- **Exercise data**:
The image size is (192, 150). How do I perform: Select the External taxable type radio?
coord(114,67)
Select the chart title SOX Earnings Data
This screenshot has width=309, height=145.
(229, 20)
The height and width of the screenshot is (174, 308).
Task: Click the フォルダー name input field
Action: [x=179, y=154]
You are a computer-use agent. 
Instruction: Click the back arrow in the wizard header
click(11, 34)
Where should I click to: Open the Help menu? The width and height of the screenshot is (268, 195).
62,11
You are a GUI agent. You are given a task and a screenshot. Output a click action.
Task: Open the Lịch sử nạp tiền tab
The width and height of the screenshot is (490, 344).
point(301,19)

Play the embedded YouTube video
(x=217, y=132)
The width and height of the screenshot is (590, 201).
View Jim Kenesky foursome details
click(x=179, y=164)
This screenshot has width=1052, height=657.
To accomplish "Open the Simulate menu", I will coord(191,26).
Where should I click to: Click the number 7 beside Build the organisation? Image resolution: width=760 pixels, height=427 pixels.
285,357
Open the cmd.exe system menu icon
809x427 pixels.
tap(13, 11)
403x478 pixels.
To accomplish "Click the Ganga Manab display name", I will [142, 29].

...

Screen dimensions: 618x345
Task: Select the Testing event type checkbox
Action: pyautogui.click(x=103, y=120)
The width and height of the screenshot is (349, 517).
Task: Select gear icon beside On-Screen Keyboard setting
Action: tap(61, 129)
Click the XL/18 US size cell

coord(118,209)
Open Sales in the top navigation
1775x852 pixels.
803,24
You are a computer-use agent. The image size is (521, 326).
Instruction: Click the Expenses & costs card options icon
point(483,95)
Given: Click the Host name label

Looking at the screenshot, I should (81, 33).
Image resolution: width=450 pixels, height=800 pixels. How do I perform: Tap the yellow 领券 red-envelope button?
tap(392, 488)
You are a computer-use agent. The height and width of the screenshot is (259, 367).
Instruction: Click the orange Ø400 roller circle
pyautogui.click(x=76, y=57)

--

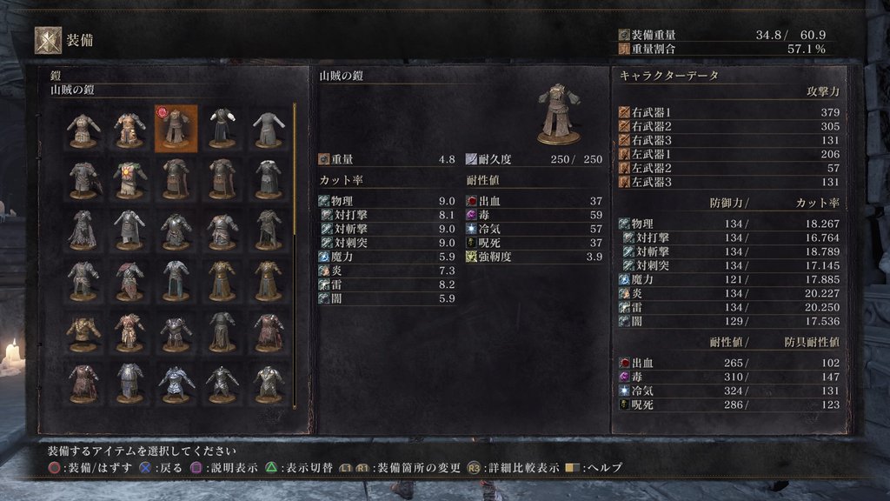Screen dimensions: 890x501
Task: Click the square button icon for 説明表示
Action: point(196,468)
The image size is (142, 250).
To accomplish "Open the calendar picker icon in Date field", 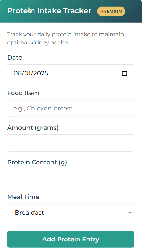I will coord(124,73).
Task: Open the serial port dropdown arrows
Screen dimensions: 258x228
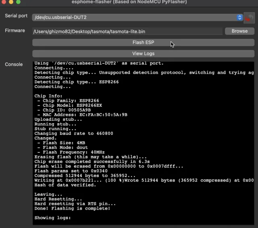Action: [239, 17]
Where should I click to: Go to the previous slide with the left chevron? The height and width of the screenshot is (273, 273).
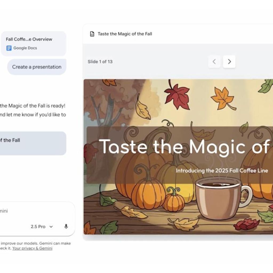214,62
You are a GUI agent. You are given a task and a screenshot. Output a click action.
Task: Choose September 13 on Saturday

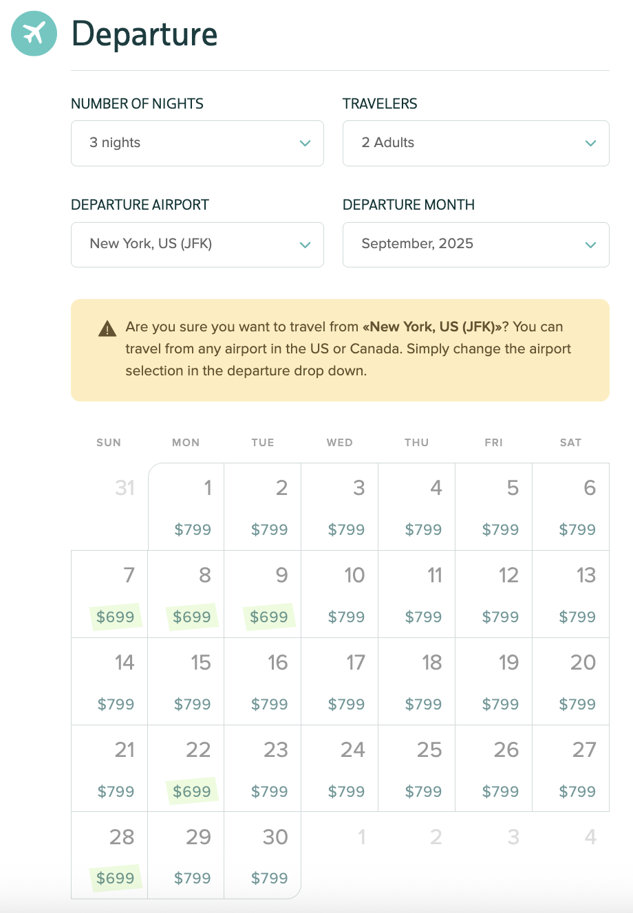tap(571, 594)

- **Assignment**: Find the word "agent" in the listing and copy each line that contains it.

- **Reply**:
You are a computer-use agent. 
You are a GUI agent. You are given a task and a screenshot. Output a click action.
You are a computer-use agent. The image size is (521, 326).
You are a computer-use agent. The height and width of the screenshot is (259, 367).
You are a GUI agent. You are given a task and a screenshot. Output a click action.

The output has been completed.